У него часто кружилась голова, так как здоровье было неважным. Специально для него мама купила большую банку мясных консервов, но из жалости к нам он отказался есть, сказав, что лучше припасти их на празднование Нового года. Он поставил банку на шкаф так, словно взгромоздил туда статую Будды. Два месяца мы с вожделением взирали на это «божество». В итоге отведать консервов так никому и не удалось. Какой-то воришка пробрался в дом и стащил банку. Мама была вне себя от ярости, осыпала вора проклятиями, досталось и отцу. Она припомнила ему все разы, когда он терял деньги и когда позволял соседям нажиться на нашей семье, упомянув даже о его происхождении из землевладельцев и вреде, который это могло принести его детям и внукам. Тогда мы ещё не всё понимали, однако тоже ругали отца за прошлые ошибки на чём свет стоит.

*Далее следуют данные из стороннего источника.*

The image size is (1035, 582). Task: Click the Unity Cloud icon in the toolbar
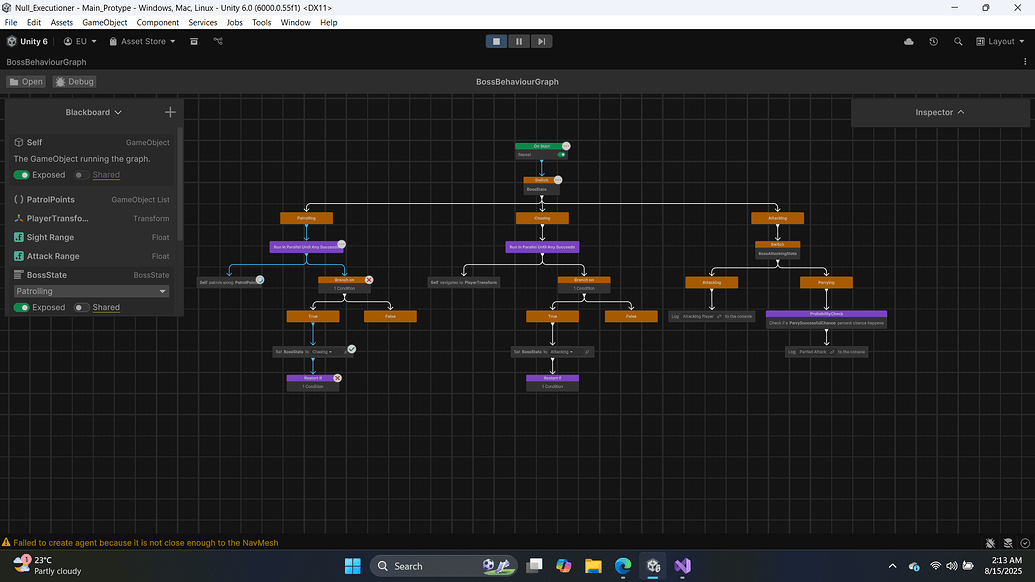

Отец сидел перед домом без единого звука. Потом ушёл, так и не поев. Следующие полмесяца сразу после работы он обходил улицы и закоулки, надеясь отыскать банку с говяжьими консервами. Невероятно, но ему удалось обнаружить вора — в кабинете полицейского участка, куда того привели из-за нового преступления. Его сдал властям другой человек.

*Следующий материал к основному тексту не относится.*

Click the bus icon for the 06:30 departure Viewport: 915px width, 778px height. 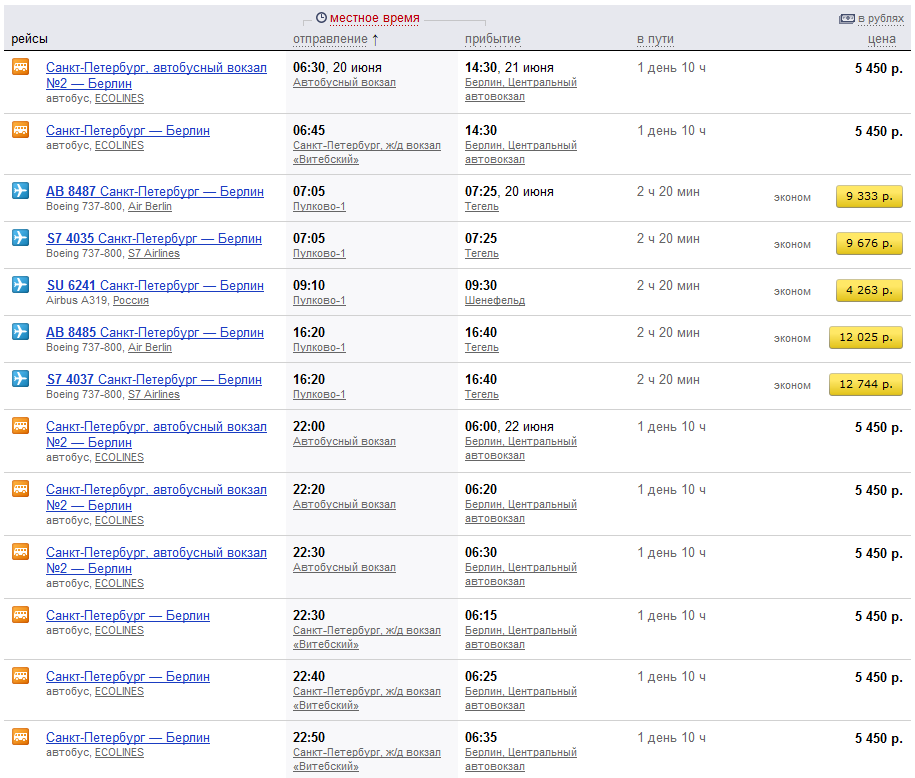(20, 67)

Несомненно, консервы давно были дочиста съедены, а от банки не осталось и следа. Отец не только не потребовал компенсации, но и ни единым словом не обругал грабителя. Увидев, что это попросту нищий оборванец, которому нечего есть и не во что одеться, отец положил ему в руку немного денег.

Дома он никому ничего не рассказал. Я узнал об этом после от соседских детей.

3

Кто знает, возможно, тем летним вечером отец предчувствовал надвигающуюся опасность, догадывался о том, что пойдёт в парикмахерскую и шагнёт навстречу солнцу, поэтому вопреки обыкновению одарил меня ласковыми прикосновениями. По обыкновению, он бы ничего мне не сказал. Но этих нескольких минут отеческой нежности было достаточно. Достаточно для того, чтобы я навсегда запомнил его запах, чтобы я всю жизнь пытался отыскать светло-серый жилет, пахнущий именно гак. Он знает, что его младшенький может выкопать целых сто двадцать цзиней батата, он сам видел на весах. Знает, что я, его сын, теперь стал взрослым. Даже если в этом мире не останется человека, который бы помнил о нём, сын всё равно его отыщет. Отец наверняка это знает.

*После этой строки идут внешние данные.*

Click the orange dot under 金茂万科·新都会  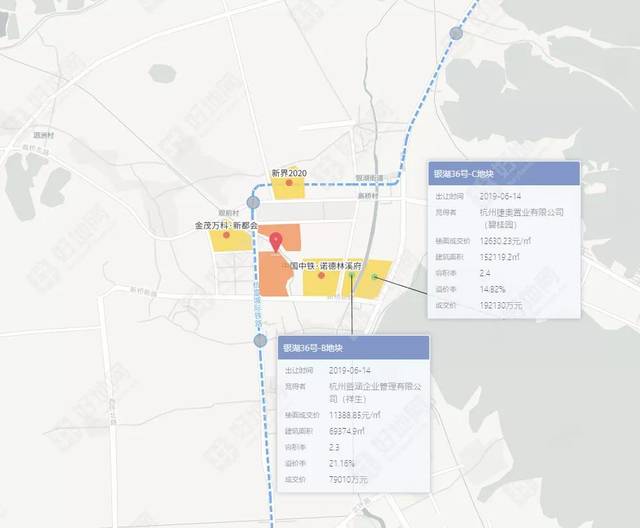(226, 235)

Я под любым предлогом пытался выйти из дома — например, чтобы посмотреть на демонстрацию или ещё что-то в этом роде. Словно пёс, я бросался во все стороны. Порой обходил одну и ту же улицу двадцать раз подряд, недоумевая, что мне делать дальше. Честно говоря, я боялся наткнуться на одноклассников, не желал встречи с соседями и знакомыми, поэтому мне приходилось выбирать заброшенные, узкие тропы и глухие переулки. Иногда, сворачивая с оживлённого проспекта на узкую пустынную улочку, я ликовал, словно вырвавшаяся из клетки на свободу птица. Это было облегчение человека, миновавшего опасную зону. На маленьких улочках меня точно никто не узнает, не заметит следов позора на моём лице. Никто не станет, как школьные хунвейбины, расклеивать плакаты типа «Дети реакционеров — подонки» или перегораживать выход из класса, пропуская только детей революционеров, заставляя нас, так называемое сучье отродье, выпрыгивать в окно или пробиваться с боем и под градом насмешек убираться восвояси.